ERROR: DimensionMismatch: dimensions (𝐓^11184811/16777216, 𝐓^5592405/8388608) do not match

This will be fixed when I figure out how to switch to without a significant performance penalty.

Beyond SI

By default, UnitfulTensors.jl converts all quantities into SI units upon construction. These units are provided by the upreferred function from Unitful.jl.

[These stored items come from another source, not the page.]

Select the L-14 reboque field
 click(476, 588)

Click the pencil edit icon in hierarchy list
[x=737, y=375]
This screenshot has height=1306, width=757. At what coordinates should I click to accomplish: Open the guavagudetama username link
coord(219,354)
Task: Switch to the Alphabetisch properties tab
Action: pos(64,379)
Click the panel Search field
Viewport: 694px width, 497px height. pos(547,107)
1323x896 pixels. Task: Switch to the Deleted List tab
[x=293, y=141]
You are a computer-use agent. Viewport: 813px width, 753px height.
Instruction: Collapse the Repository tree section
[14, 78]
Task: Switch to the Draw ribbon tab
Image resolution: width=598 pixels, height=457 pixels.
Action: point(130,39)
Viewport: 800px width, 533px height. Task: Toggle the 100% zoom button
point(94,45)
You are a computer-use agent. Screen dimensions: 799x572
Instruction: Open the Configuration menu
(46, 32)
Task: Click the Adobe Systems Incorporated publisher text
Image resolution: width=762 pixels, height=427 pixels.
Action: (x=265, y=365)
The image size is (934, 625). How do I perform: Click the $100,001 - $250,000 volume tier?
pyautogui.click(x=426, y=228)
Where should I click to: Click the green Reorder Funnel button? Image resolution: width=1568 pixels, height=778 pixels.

It is possible to override this behaviour and define custom units by mechanisms described in the Unitful.jl documentation.

Example:

import Unitful

const var"@uu_str" = Unitful.var"@u_str"
Unitful.@unit ħunit "ħ" ReducedPlanck Unitful.ħ false
Unitful.@unit eunit "e" ElementaryCharge Unitful.q false
Unitful.register(@__MODULE__)
_uT = ħunit/uu"meV"; _uL = uu"nm"; _uM = ħunit*_uT/_uL^2; _uI = eunit/_uT 
Unitful.preferunits(_uT, _uL, _uM, _uI)

using UnitfulTensors

σ = 1u"Ω^-1"; ω = 1u"THz2π"; E = 1u"eV"; vF = 1e6u"m/s"
σ, ω, E / vF

# output

(4108.235902227661 e^2 ħ^-1, 4.135667696923859 meV ħ^-1, 1.5192674478786259 ħ nm^-1)

However, this is not recommended unless really necessary. This feature has not been tested extensively and it is better to stick to SI for consistency.

Simplified UnitfulTensor construction

If you feel lazy to wrap all array literals in UnitfulTensor(...), you can call tensorize_literals(). After that, array literals containing UnitfulScalars will return UnitfulTensors instead of Arrays.

using UnitfulTensors

tensorize_literals()

[1u"s" 2
 3     4u"s^-1"]
 
# output

2×2 UnitfulMatrix{Float64, SIDimensions, Matrix{Float64}, AxesDimensions{2, SIDimensions}}:
 1.0 s       2.0
   3.0  4.0 s^-1
Note

This feature is experimental. It might break something and may be removed in the future.